[Job] Please repeat the entries word for word, starting at the line that contains "Open the Topic by Relevance sort dropdown" and stopping after the line that contains "click(x=38, y=490)".

___ Records shown

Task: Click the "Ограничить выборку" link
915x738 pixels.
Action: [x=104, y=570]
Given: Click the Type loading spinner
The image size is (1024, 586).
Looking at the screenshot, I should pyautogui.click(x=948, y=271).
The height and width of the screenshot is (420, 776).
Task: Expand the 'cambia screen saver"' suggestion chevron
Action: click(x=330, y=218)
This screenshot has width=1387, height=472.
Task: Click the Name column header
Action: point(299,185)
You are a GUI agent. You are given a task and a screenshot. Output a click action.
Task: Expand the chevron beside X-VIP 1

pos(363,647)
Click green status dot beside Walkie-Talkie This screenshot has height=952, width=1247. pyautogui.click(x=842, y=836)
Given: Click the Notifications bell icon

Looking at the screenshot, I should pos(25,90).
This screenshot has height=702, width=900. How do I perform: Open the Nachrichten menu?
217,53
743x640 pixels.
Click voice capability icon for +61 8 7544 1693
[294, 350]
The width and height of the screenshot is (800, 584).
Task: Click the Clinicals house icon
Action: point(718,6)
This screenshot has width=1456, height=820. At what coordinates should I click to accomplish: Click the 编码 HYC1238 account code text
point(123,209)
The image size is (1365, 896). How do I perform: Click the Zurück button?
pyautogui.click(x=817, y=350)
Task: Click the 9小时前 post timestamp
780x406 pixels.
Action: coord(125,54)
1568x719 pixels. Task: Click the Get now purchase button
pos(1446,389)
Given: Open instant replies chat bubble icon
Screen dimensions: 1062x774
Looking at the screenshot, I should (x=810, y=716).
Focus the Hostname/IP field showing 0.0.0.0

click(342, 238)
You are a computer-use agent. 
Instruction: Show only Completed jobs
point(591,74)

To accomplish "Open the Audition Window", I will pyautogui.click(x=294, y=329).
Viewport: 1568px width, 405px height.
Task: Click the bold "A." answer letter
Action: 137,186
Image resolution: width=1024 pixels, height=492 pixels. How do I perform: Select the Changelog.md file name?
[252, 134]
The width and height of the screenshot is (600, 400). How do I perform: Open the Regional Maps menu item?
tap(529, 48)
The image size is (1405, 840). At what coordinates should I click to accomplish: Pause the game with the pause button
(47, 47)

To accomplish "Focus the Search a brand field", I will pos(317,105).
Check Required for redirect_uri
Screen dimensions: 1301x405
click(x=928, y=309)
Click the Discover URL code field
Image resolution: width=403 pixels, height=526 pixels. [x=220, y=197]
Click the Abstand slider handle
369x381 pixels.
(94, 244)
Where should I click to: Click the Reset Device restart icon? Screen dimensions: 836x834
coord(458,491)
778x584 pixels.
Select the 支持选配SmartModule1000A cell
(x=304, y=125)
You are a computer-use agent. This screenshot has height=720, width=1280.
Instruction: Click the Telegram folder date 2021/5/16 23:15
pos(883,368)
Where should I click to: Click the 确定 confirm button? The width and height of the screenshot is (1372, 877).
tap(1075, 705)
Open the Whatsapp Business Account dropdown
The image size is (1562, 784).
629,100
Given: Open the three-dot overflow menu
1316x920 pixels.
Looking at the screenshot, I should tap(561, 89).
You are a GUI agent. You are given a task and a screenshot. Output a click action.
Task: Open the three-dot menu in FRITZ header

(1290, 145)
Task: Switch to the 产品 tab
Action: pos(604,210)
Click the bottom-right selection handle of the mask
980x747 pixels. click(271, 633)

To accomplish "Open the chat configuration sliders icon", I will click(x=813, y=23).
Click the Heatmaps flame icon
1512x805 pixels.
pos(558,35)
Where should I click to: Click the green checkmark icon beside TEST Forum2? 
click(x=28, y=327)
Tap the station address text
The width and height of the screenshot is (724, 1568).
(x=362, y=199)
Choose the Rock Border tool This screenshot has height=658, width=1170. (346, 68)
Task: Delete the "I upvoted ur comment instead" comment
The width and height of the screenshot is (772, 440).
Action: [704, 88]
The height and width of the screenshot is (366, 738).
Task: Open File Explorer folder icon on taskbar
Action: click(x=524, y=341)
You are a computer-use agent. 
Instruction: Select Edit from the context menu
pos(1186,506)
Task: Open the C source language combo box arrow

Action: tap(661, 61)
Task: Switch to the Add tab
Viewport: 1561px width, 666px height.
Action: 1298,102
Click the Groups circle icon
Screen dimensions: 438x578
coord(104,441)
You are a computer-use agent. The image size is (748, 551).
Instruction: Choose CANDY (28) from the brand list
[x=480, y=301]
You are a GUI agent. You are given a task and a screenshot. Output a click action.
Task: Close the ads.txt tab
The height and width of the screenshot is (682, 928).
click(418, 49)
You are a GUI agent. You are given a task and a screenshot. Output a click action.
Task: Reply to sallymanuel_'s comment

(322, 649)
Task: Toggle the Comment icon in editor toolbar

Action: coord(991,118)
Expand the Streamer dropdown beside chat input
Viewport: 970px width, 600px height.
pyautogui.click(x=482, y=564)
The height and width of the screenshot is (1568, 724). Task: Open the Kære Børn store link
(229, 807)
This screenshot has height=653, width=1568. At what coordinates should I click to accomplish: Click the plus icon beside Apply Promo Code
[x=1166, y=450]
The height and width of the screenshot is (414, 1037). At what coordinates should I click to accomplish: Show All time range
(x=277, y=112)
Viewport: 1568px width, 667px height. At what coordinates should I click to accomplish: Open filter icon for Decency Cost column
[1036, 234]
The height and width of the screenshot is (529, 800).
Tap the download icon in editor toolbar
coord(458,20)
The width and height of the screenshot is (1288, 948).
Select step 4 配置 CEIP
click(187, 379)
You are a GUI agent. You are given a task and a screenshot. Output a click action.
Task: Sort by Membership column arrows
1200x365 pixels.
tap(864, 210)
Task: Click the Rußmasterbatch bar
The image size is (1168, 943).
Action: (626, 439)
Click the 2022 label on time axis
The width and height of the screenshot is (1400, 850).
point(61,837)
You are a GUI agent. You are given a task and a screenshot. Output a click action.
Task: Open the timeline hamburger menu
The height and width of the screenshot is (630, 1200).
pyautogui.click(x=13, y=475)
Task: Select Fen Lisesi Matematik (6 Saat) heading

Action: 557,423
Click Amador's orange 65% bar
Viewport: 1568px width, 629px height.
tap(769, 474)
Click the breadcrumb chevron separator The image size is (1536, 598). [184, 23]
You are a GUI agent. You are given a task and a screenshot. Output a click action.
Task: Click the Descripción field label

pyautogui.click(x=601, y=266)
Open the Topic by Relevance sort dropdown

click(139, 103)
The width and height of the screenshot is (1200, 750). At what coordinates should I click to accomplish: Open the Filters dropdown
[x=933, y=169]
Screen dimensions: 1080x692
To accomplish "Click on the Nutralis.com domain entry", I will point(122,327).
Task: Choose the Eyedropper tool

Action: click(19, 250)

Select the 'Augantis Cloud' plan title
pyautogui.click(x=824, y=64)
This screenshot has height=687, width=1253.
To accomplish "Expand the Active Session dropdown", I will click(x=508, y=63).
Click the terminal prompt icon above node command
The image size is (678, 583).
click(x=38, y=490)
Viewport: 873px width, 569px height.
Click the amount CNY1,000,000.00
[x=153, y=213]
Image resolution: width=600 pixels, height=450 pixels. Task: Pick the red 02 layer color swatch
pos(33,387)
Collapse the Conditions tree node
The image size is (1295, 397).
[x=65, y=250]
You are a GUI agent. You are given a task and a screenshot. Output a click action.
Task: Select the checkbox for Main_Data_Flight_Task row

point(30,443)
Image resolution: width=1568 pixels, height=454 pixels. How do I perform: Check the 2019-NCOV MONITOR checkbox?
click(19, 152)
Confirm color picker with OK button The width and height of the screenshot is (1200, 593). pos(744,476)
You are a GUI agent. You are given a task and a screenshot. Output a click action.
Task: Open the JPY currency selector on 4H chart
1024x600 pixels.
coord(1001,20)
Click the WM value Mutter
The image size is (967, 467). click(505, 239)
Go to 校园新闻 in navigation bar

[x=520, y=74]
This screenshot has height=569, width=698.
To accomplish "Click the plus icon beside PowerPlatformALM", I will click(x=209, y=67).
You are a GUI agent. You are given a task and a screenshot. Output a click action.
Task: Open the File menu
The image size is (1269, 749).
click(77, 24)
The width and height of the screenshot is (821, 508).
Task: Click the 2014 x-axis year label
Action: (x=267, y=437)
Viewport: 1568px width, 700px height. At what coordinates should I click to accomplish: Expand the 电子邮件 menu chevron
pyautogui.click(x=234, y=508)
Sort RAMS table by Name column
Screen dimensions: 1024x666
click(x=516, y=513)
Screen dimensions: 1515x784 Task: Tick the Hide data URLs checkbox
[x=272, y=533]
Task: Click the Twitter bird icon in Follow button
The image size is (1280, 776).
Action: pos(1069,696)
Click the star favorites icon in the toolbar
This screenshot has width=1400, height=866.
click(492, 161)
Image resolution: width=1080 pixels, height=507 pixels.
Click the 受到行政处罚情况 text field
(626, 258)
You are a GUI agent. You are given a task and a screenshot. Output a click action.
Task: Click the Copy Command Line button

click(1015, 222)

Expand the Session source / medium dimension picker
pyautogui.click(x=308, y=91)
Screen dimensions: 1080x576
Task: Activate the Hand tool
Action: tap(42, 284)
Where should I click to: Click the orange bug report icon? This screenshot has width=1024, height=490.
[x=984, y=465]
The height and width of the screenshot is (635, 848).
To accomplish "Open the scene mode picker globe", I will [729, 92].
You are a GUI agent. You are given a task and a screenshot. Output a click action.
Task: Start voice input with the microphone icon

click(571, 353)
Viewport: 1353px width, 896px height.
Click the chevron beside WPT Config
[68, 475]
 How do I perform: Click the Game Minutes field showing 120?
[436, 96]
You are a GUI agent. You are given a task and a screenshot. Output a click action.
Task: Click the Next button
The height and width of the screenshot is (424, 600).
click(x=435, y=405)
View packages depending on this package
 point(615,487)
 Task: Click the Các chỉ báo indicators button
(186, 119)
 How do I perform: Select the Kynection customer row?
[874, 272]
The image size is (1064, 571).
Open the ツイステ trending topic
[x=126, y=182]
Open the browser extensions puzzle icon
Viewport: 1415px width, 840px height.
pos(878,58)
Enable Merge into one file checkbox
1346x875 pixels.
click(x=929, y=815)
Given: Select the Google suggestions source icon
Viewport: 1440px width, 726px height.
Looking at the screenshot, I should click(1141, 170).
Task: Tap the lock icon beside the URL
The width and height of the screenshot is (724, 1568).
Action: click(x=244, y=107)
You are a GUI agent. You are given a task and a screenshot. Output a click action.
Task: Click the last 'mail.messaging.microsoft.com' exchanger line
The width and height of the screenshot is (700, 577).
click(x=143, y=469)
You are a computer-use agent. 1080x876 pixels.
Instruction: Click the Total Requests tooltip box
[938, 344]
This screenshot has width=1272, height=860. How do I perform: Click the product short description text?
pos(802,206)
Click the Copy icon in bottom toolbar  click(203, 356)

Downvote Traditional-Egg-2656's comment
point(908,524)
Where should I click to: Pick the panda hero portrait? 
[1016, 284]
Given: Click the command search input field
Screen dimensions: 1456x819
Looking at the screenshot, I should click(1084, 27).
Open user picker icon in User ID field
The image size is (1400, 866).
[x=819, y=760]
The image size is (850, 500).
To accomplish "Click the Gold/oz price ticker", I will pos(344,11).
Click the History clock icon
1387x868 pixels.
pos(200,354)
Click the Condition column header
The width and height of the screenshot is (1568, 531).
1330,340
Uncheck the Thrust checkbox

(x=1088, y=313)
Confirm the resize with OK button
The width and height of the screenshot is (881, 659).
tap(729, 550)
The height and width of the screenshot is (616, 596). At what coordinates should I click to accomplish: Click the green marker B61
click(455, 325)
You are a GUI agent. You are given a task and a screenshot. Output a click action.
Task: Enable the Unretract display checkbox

______

[Finished task]
Open the Topic by Relevance sort dropdown

click(139, 103)
The width and height of the screenshot is (1200, 750). At what coordinates should I click to accomplish: Open the Filters dropdown
[x=933, y=169]
Screen dimensions: 1080x692
To accomplish "Click on the Nutralis.com domain entry", I will point(122,327).
Task: Choose the Eyedropper tool

Action: click(19, 250)

Select the 'Augantis Cloud' plan title
pyautogui.click(x=824, y=64)
This screenshot has height=687, width=1253.
To accomplish "Expand the Active Session dropdown", I will click(x=508, y=63).
Click the terminal prompt icon above node command
The image size is (678, 583).
click(x=38, y=490)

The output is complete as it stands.